Dirían después, mientras caminábamos por un sendero de relieves hacia el mirador, que la laguna de La Cocha se había originado por un amor infiel. Contaban que la esposa del cacique de la región huyó con su amante y que en su escape se toparon con un niño a quien le pidieron agua de una vasija. La mujer, temerosa, se la echó en su cabeza y poco a poco esas gotas se desbordaron por el valle. Ella murió ahogada porque los dioses no le perdonaron su traición.

También relataron, entre risas, que en la isla de La Corota era común que a los duendes les diera por jugar. Y recordaron el relato de una pareja, que nunca solicitó guía, y fue llevada por un par de niños rubios a través del camino. Cuando terminaron el recorrido y llegaron al punto de partido se dieron cuenta que los pequeños habían desaparecido y nadie supo darles razón de ellos. No los habían visto jamás.

Llegar al mirador de la isla de La Corota es perder la razón en un atardecer que cae sobre las aguas azules y las montañas que las circundan. El único que suena es el viento. Un rugido leve, pero permanente, que causa revuelo.

Segundo trayecto: Guatapé
Después de saber que en la cima se podía apreciar uno de los más impactantes paisajes de Colombia, de haber comido uno de esos desayunos típicos paisas con arepa, huevos, buñuelos, calentao y chocolate, y de enterarnos que al bajar probaríamos otro plato emblemático de la cocina antioqueña, decidimos subir con más energía los 675 escalones de la piedra de Guatapé, uno de los monolitos más grandes y antiguos del mundo, desde donde se puede apreciar la magnitud del embalse de El Peñol.

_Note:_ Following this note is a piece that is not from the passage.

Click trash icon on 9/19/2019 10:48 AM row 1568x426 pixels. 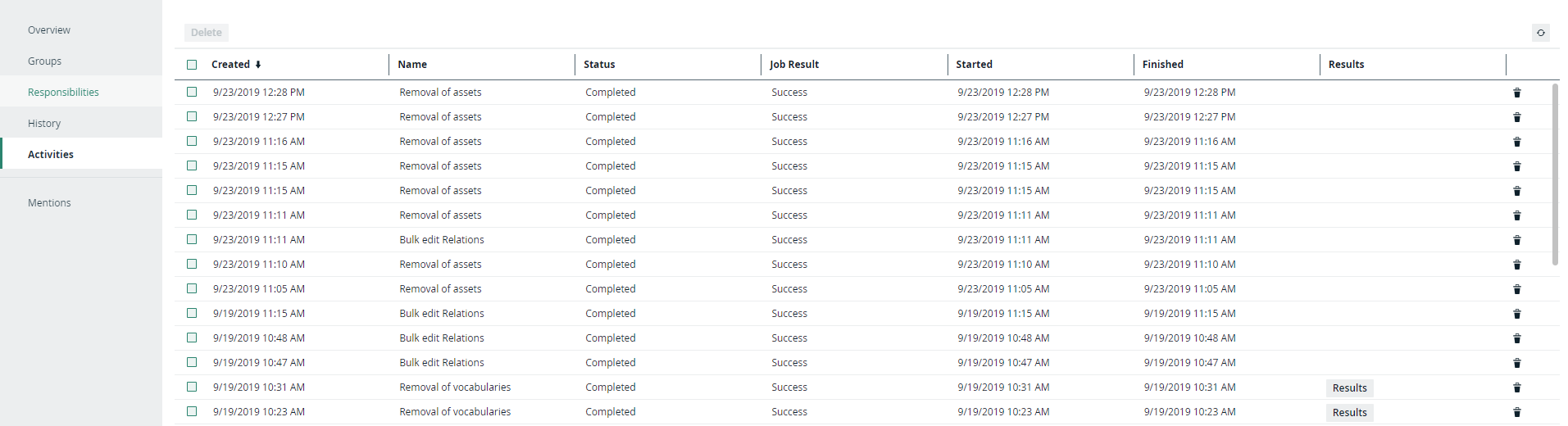pos(1516,338)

El camino fue duro, pues a pesar de que por momentos las escaleras se adentran en las grietas de la roca, a la salida el ardiente sol de las 11 de la mañana nos dejaba exhaustas. Al llegar a la cima y contemplar a más de 500 metros de altura montañas con cientos de casitas blancas y hoteles que se sumergían entre las aguas azules, todo el cansancio que sentimos valió la pena.

Para hospedarse
Hotel Sindamanoy
Se encuentra en el Encano, en una de las orillas de la laguna de La Cocha, por tanto cuenta con un hermosa vista desde sus 23 habitaciones. El hotel ofrece cabañas hasta para seis personas y diferentes planes con traslados para visitar sitios turísticos de Nariño y Ecuador.

Chalet Guamuez
Construido en 1964 por el suizo Walter Sultzer, este lugar de Nariño es un espacio para disfrutar de la tranquilidad y el paisajismo pero también para divertirse en familia y vivir momentos de aventura realizando cabalgatas, caminatas, ciclomontañismo y paseos en lancha.

Hotel Portobello Mall
Ubicado en el corazón de Guatapé, frente al malecón del embalse, este hotel tiene como característica particular que cada una de sus habitaciones está decorada de manera diferente, permitiéndole a cada huésped vivir una experiencia única.

Hostería Los Recuerdos
Es uno de los más tradicionales hoteles de Guatapé. Sus huéspedes pueden elegir entre tres tipos de habitaciones, programas especiales y la posibilidad de llevar a cabo diferentes actividades como deportes naúticos en el embalse y visitas a El Peñol, entre otras.